I’m quickly making the math in my head. He was producing 500,000 units per year so it’s less than 1% of his total volume. Honestly, no one should care about such a small variance considering the whole thing will be inaccurate anyway. So, I tell him on the spot to forget about it, and if anyone gives him a hard time send them to me.
No one ever came. Not to him and not to me. It wasn’t because he hadn’t tried to fix it together with the previous finance colleague who supported him. It just wasn’t that easy. Why is he coming to me in the first place though? It’s because someone in Finance has told him there can be no inaccuracies in the allocation of the units onto products. It had to be 100% correct.

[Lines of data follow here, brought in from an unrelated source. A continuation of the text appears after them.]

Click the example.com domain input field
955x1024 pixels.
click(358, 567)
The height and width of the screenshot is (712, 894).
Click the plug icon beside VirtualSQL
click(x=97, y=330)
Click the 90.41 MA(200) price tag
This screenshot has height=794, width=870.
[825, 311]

Stories like this are what’s dragging out the planning process and making you burn the midnight oil. Sure, it can be frustrating when management changes the assumptions but it happens every year so you can plan for it. Both practically in your timeline and process and mentally.
Pragmatism wins the day
As soon as you ditch the 99% mindset of needing to have everything correct and accurate you can start to design solutions that make the process feel like a breeze. Here’s what to consider along the lines of process, technology, people, and organization.
It's easy to get overwhelmed by a planning process if you design rigid timelines and input templates and mostly communicate via e-mail. However, if you take a more pragmatic approach as outlined here, you’ll be done faster, foster more accountability, and perhaps even have fun while the process is lasting. How is planning done in your company and are you taking a pragmatic approach?
Anders Liu-Lindberg is the co-founder and a partner at Business Partnering Institute and the owner of the largest group dedicated to Finance Business Partnering on LinkedIn with more than 11,000 members. I have ten years of experience as a business partner at the global transport and logistics company Maersk. I am the co-author of the book “Create Value as a Finance Business Partner” and a long-time Finance Blogger on LinkedIn with 305,000+ followers and more than 265,000 subscribers to my blog. I am also an advisory board member at Born Capital where I help identify and grow the next big thing in #CFOTech. Finally, I'm a member of the board of directors at PACE - Profitability Analytics Center of Excellence where I support the development of new analytics frameworks that can improve profitability in companies around the world.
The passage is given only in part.